Kompass ohne Norden: Keine Zukunft ohne Tradition

Kompass ohne Norden: Keine Zukunft ohne Tradition

Der Künstler Prinz Pi hat im April 2014 die Single „Kompass ohne Norden“ veröffentlicht. In diesem Lied macht er deutlich, dass die Moderne keinen Sinn, keine Motivation und keine Bedeutung vermitteln kann:

Bob Dylan gab mir einst einen Kompass ohne Norden
So treibe ich verloren in ein unbekanntes Morgen

Prinz Pi

Tabea Mussgnug schreibt darüber im FAZ Artikel „Das Jetzt ist eine Wartehalle“, in dem sie ihr Buch „Nächstes Semester wird alles anders“ vorstellt: „In uns paart sich Unverbindlichkeit mit Fatalismus und einem Schuss abenteuerlustigem Tanz-am-Abgrund-Gefühl. Heraus kommen dabei entweder BWL-Studenten mit 60-Stunden-Praktika oder solche wie ich“. BWL ist Pragmatismus. Was zählt sind Zahlen, schlichte „facts“, finanzieller Nutzen, messbare Ergebnisse.
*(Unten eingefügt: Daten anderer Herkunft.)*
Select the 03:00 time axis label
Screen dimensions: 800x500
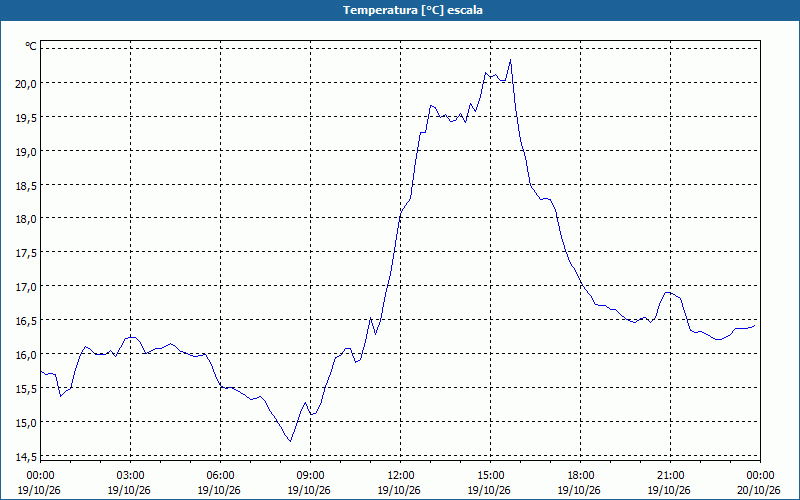131,476
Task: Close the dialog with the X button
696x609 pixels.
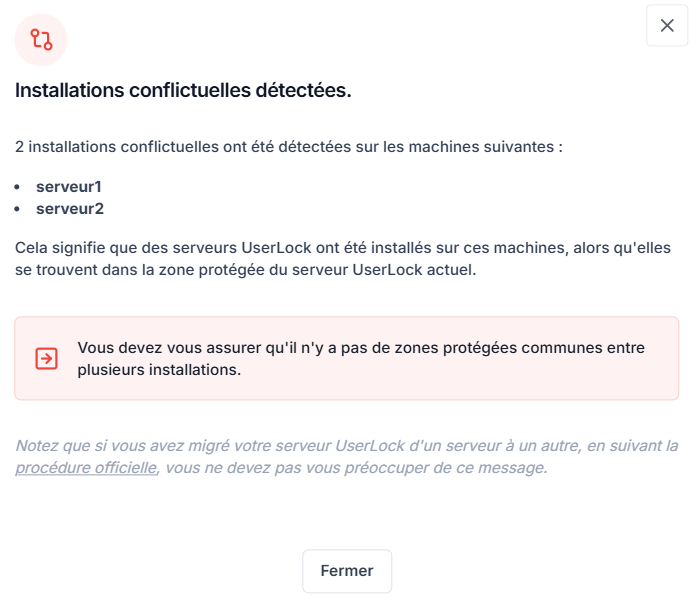Action: pos(667,26)
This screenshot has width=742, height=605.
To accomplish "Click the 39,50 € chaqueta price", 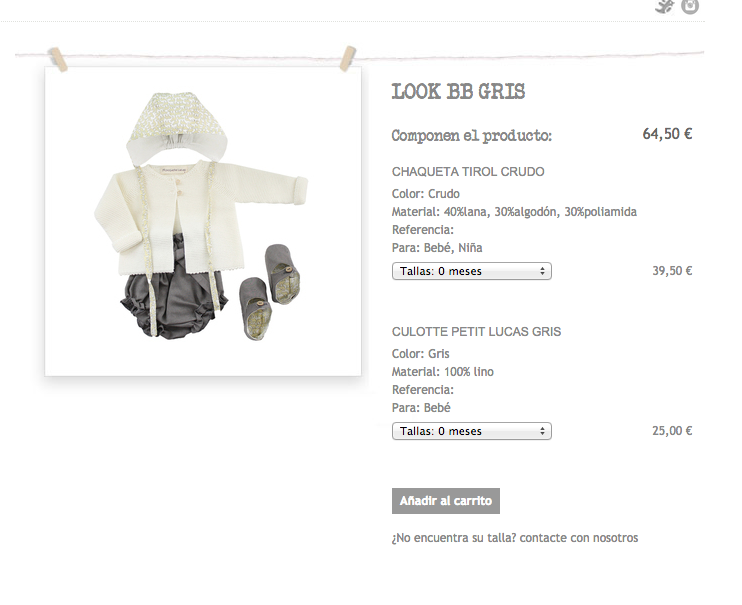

Es geht um Performanz. Die Leitfrage lautet: „was nützt?“

Die Moderne hat den romantischen Traum geträumt und ist in Nietzsches Niemandsland erwacht, in dem es kein Vertrauen und keine Hoffnung gibt: „Du hast keinen fortwährenden Wächter und Freund für deine sieben Einsamkeiten – du lebst ohne den Ausblick auf ein Gebirge, das Schnee auf dem Haupte und Gluten in seinem Herzen trägt – es gibt für dich keinen Vergelter, keinen Verbesserer letzter Hand mehr – es gibt keine Vernunft in dem mehr, was geschieht, keine Liebe in dem, was dir geschehen wird – deinem Herzen steht keine Ruhestatt mehr offen, wo es nur zu finden und nicht mehr zu suchen hat“ – Friedrich Nietzsche, Excelsior.

Der Bruch mit der Tradition ist der Bruch mit Gott. Man verlässt sich nicht mehr auf das, was trägt, sondern will sich selbst tragen. Der Kompass ohne Norden ist das Leben nach dem Gottestod. Heraus kommt Performanz ohne Weisheit, denn „der Anfang der Weisheit ist es, den Herrn zu fürchten“ (Sir 1, 14). Wer Gott fürchtet, kehrt um und findet Zukunft in der Tradition. Sie hat die Vergangenheit getragen und trägt auch unsere Zukunft.